Neymar Jr après sa blessure à la cheville. / GEOFFROY VAN DER HASSELT / AFP

Chronique. Sans Neymar, le PSG peut-il franchir le palier que Neymar devait lui permettre de franchir ? La question résume l’incertitude et l’enjeu du huitième de finale retour de Ligue des champions contre le Real Madrid, mardi soir. Le transfert du Brésilien avait vocation à accorder un nouveau statut au Paris-Saint-Germain. Du point de vue médiatique et économique, le tour était joué d’emblée. Restait encore à changer de statut, sportivement, sur la scène européenne.

La recrue était justement là pour ça, appartenant à la catégorie des joueurs exceptionnels auxquels on prête la capacité de « faire la différence à eux tout seul » en dynamitant des défenses devenues plus hermétiques avec l’intensification athlétique et tactique du football. Surtout dans le money time des derniers tours de la Ligue des champions, qui opposent entre elles les équipes de l’hyper-élite européenne. Leurs effectifs étant très proches, la compétition se joue sur les fameux « détails » – qui n’en sont plus quand il faut dépenser 222 millions d’euros pour les mettre de son côté.

Neymar-dépendance

Durant sept mois, Neymar a pleinement justifié son propre statut, dans la routine du championnat de France et de la phase de poules de la Ligue des champions. Ses statistiques l’attestent (avec notamment 19 buts et 13 passes décisives en L1), même s’il faut les pondérer par ce que ce statut lui rapporte sous forme de privilèges divers, comme celui d’exécuter les penaltys, de jouer à peu près comme bon lui semble et de ne pas se voir tenir rigueur d’autres chiffres – tel son nombre conséquent de ballons perdus.
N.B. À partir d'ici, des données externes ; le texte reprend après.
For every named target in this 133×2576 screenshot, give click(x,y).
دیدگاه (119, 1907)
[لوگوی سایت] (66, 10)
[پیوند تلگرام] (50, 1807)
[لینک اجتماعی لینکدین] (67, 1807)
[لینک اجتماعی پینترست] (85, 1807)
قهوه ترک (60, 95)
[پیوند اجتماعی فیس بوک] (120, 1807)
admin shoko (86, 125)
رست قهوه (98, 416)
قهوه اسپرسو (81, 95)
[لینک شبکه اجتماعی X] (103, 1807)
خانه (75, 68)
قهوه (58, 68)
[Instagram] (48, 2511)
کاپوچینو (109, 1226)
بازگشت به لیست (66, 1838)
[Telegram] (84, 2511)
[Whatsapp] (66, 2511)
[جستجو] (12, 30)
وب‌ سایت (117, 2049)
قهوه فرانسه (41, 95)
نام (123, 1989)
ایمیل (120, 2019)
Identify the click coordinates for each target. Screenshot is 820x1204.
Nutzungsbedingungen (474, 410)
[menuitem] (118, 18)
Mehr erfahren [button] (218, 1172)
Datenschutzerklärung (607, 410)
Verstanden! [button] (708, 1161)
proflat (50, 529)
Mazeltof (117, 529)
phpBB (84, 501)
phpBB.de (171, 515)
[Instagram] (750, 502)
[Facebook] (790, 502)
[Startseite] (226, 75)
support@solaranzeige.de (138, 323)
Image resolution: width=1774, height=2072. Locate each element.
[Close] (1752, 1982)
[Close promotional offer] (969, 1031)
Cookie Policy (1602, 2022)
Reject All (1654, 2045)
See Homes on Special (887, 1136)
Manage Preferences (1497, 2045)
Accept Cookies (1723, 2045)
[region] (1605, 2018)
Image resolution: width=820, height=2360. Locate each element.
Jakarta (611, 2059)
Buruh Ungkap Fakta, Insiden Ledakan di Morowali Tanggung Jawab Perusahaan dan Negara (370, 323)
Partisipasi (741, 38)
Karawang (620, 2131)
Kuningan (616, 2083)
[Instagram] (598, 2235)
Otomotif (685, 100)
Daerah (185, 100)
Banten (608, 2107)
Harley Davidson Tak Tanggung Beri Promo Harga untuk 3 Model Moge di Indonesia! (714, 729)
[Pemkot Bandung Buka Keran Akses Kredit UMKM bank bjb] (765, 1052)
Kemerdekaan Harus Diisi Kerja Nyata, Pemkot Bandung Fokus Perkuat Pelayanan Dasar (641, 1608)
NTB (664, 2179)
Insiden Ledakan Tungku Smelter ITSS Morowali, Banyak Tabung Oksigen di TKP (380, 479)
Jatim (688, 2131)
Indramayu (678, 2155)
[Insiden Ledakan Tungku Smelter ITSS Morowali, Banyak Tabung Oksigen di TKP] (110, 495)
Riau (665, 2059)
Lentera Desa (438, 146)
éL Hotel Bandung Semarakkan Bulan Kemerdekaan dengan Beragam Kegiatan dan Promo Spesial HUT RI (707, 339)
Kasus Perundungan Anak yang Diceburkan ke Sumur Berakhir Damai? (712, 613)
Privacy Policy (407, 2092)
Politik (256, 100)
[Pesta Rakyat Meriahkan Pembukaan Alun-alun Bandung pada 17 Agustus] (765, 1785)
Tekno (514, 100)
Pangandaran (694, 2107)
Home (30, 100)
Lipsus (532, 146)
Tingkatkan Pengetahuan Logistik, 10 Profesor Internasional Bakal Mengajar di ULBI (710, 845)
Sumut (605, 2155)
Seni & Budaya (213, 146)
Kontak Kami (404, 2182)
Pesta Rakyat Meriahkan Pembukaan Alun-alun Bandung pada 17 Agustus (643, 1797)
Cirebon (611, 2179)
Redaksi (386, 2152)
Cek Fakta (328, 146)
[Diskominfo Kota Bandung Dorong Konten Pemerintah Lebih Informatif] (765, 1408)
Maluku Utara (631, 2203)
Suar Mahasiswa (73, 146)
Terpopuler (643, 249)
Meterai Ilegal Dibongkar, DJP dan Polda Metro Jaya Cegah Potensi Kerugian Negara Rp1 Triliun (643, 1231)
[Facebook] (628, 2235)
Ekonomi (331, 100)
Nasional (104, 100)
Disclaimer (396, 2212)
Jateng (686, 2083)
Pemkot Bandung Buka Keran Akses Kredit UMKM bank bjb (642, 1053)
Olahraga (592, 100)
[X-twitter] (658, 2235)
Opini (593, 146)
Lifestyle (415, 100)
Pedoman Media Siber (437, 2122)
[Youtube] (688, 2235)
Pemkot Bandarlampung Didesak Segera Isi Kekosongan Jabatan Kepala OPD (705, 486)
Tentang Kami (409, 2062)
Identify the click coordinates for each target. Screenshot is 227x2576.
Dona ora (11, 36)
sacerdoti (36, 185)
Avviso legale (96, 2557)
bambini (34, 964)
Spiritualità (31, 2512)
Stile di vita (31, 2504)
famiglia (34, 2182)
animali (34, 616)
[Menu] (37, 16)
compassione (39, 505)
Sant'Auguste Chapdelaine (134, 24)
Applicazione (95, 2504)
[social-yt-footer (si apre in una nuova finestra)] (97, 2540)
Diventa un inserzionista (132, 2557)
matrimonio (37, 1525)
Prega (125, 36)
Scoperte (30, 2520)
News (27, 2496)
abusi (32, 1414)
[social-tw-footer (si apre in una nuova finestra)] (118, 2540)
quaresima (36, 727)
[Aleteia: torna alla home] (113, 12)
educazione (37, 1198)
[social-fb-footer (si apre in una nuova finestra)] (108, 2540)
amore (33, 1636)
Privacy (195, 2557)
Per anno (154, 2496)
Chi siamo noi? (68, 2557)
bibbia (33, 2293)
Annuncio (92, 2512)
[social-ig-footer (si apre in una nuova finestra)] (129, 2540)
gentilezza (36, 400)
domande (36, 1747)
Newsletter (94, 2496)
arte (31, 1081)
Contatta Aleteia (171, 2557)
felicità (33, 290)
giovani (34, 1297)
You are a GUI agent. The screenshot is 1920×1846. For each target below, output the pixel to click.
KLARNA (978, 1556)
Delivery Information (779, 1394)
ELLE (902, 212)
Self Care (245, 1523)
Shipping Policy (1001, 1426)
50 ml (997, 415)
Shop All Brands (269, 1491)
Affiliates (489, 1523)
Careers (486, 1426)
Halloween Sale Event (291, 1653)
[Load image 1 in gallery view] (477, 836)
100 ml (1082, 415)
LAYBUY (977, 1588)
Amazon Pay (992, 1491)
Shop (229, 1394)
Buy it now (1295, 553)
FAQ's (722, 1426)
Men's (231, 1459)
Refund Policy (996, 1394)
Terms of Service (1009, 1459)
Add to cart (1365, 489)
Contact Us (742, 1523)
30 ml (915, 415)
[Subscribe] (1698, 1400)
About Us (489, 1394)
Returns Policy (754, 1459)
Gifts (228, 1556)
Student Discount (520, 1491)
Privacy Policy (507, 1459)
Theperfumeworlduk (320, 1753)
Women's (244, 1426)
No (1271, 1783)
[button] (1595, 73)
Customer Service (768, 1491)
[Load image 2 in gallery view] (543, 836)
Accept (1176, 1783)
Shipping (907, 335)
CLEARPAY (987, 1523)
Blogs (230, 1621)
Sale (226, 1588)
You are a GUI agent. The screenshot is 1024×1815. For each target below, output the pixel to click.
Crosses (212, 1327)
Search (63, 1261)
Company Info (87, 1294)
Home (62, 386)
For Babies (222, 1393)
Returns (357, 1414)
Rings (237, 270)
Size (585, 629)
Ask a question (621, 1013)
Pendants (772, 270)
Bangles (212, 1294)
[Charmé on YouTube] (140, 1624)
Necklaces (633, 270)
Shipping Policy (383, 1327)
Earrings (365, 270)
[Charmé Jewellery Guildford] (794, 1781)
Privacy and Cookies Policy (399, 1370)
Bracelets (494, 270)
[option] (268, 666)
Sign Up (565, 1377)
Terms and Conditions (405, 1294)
Malgré un bilan très favorable, cette Neymar-dépendance a eu des effets ambivalents sur l’expression de son équipe. La participation défensive limitée de la star, qui a semblé atteindre par contagion ses compères Edinson Cavani et Kylian Mbappé, tend d’abord à fragiliser l’équilibre défensif du PSG. Ensuite, ce trio a souvent paru coupé du reste de l’équipe, et sa puissance de feu compromise par un manque de liant dans l’animation et dans les liaisons avec les milieux de terrain…

En ce sens, le pas en avant souhaité par les dirigeants parisiens avec leur spectaculaire mercato estival a pris un air de retour en arrière. On pensait que l’ère Ibrahimovic – celle d’un footballeur tendant à cannibaliser l’attention et le jeu, pour le meilleur et le pire – avait pris fin au moment de l’arrivée d’Unai Emery sur le banc et de la composition d’un effectif équilibré, à même de favoriser une progression collective. Cette parenthèse, plombée par la perte du titre national et l’élimination fracassante contre Barcelone la saison dernière, a donc été vite refermée.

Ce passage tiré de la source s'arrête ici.